One technique he’s used in Boulder that he wants to introduce is Ultra Short Race Pace Training.

“It’s based on a lot of good exercise physiology research that says that intensity is more important than yardage,” said Smartt. “In other words, if you are a swimmer or a runner, you will condition faster if you can do more intensive bouts of exercise rather than just long, slow distance.”

The training is somewhat controversial among swim coaches, as it’s not about how many yards you can swim, but how many yards you can swim close to your race pace.

Smartt said there’s been research showing that when you swim some strokes fast, “you’re swimming it very differently biomechanically than if you do it slow, swimming in those strokes.”

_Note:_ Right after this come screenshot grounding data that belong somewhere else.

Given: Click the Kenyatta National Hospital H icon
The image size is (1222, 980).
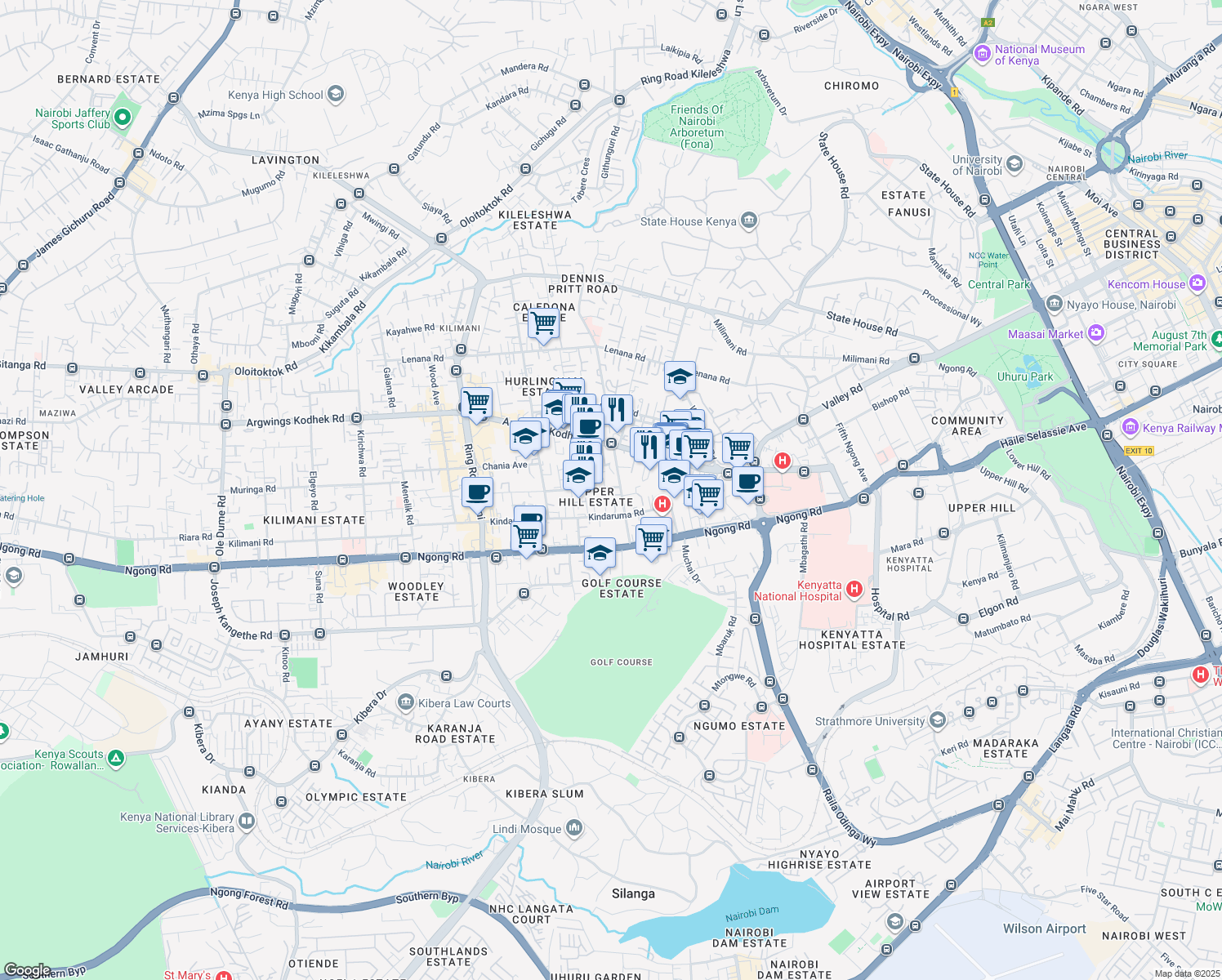Looking at the screenshot, I should click(854, 589).
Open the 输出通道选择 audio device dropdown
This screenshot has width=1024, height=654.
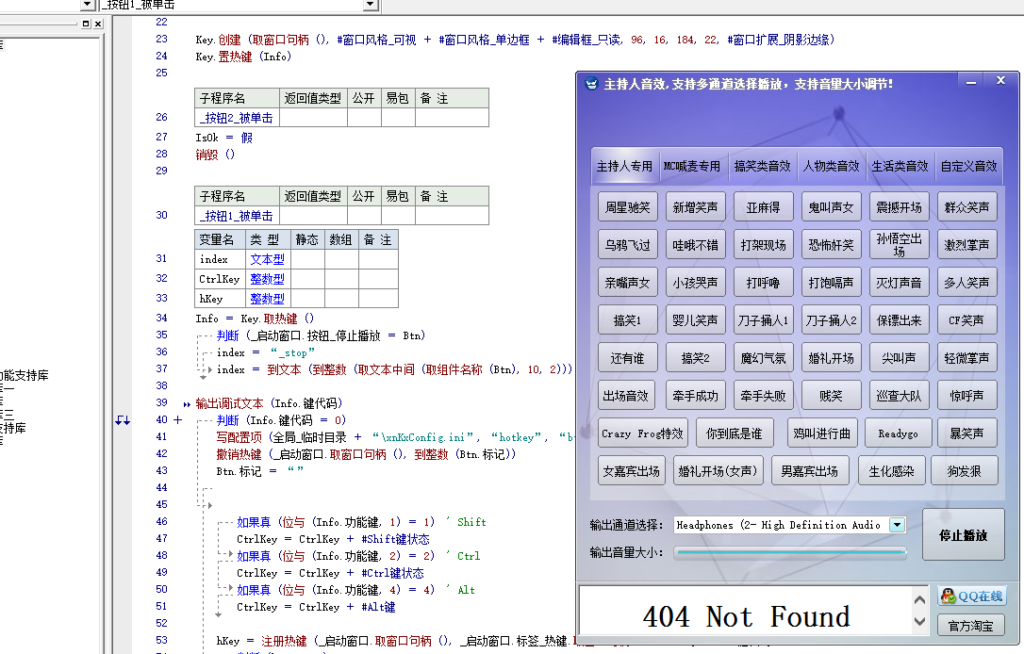[x=896, y=524]
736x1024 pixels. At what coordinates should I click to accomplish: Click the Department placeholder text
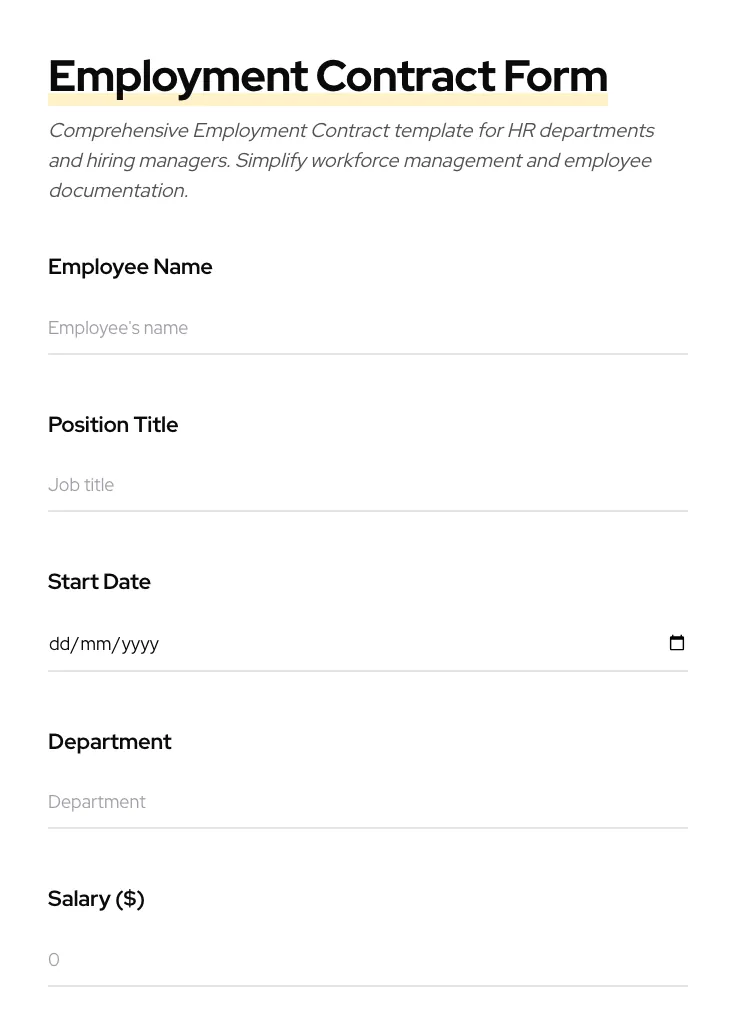[97, 801]
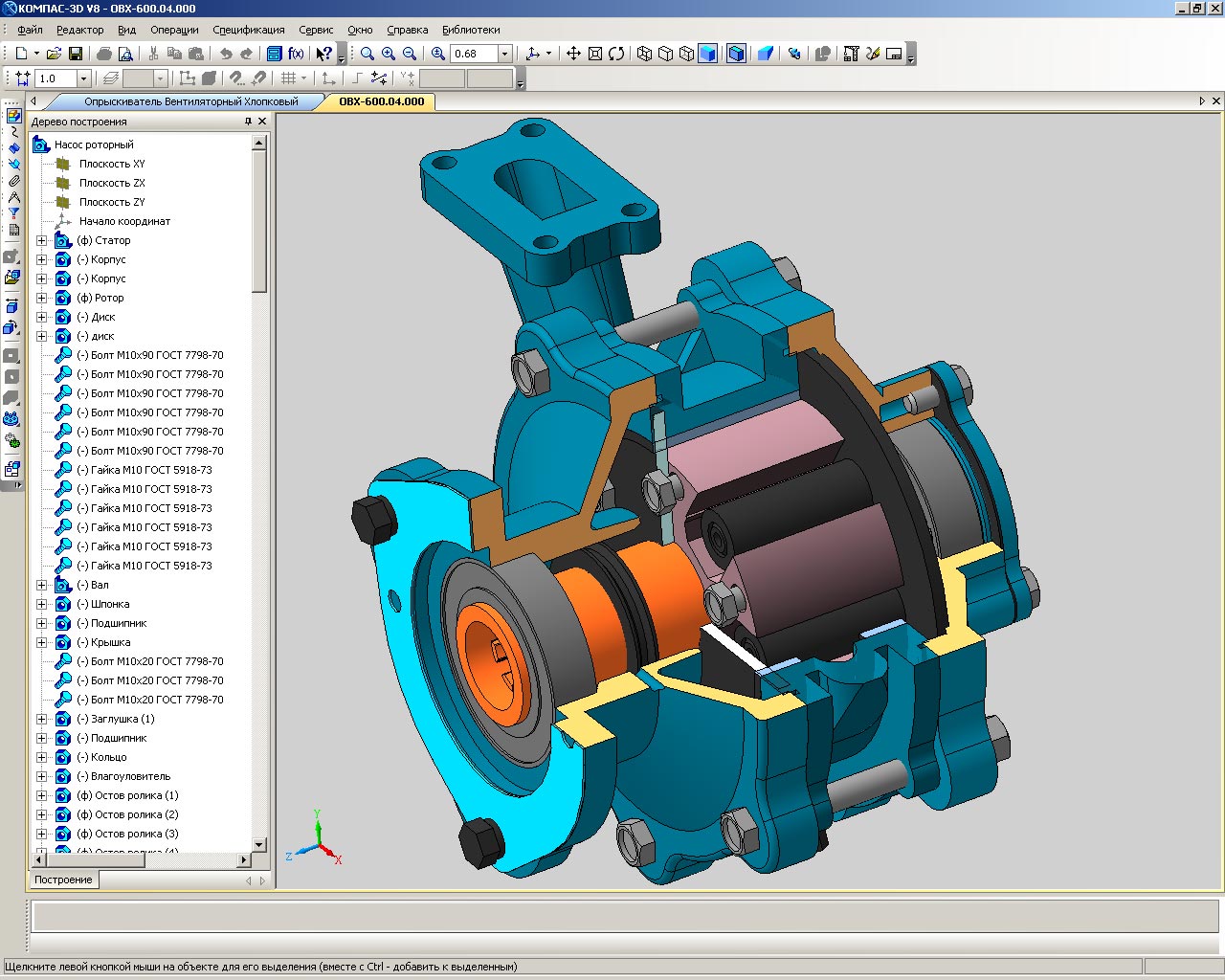Open the measurement compass tool in sidebar

click(13, 197)
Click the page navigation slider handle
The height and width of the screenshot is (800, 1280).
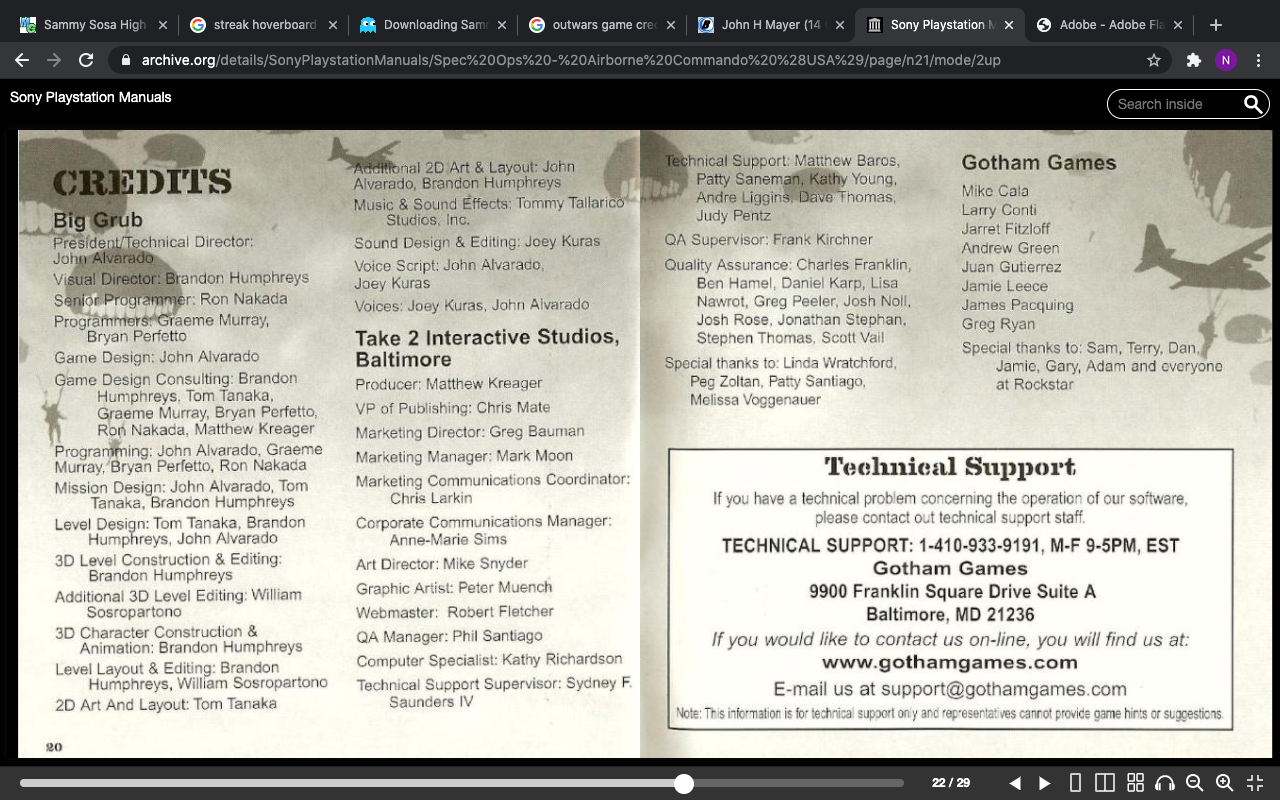coord(684,783)
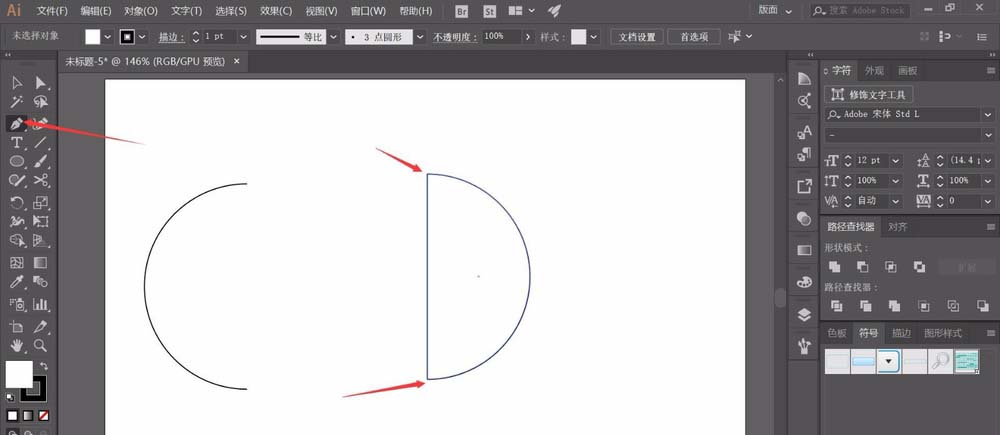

“... Slow swimming in the butterfly, for instance — some people might call it the butter-struggle — is patterning a different neuromuscular pathway than swimming it at race pace,” he explained.

Smartt prefers that swimmers practice the butterfly as close to their race pace as possibly for lengths of only 25 yards — but those 25 yards at race pace are swum over and over, versus having the swimmer perform the stroke for 100 yards six times.

“Part of what will be fun for me is I can have my team here in Boulder as a laboratory for learning what I can do in Powell and vice versa — try some techniques in Powell and see if they are working, and if [they’re] successful, then bring them back to the girls’ season here in the winter,” Smartt said in an interview from Colorado.

Smartt added, “I have a lot more flexibility in Powell with the smaller number of girls to try more innovative techniques.”

Smartt grew up in Knoxville, Tennessee, and was a high school state finalist; he later swam in college for the University of Chicago, becoming a captain for the swim team and setting team records in six individual events.

“I wished I knew when I was in college in the ‘70s what I know today about swim training; could have been a lot faster,” he said.

As for now being a coach, “I really enjoy helping kids improve — kids that are excited about picking something and mastering it, at getting better and doing personal best times and feeling good about achievement,” Smartt said.

Smartt added that as a swimmer, “a lot of hours [are spent] looking at a black line on the bottom on the pool, but it teaches good time management skills and can teach a lot about overall healthful living and nutrition and mind over matter.”

As for his motivation for taking on the challenge of coaching two teams in two states, “I do this cause I love it,” Smartt said.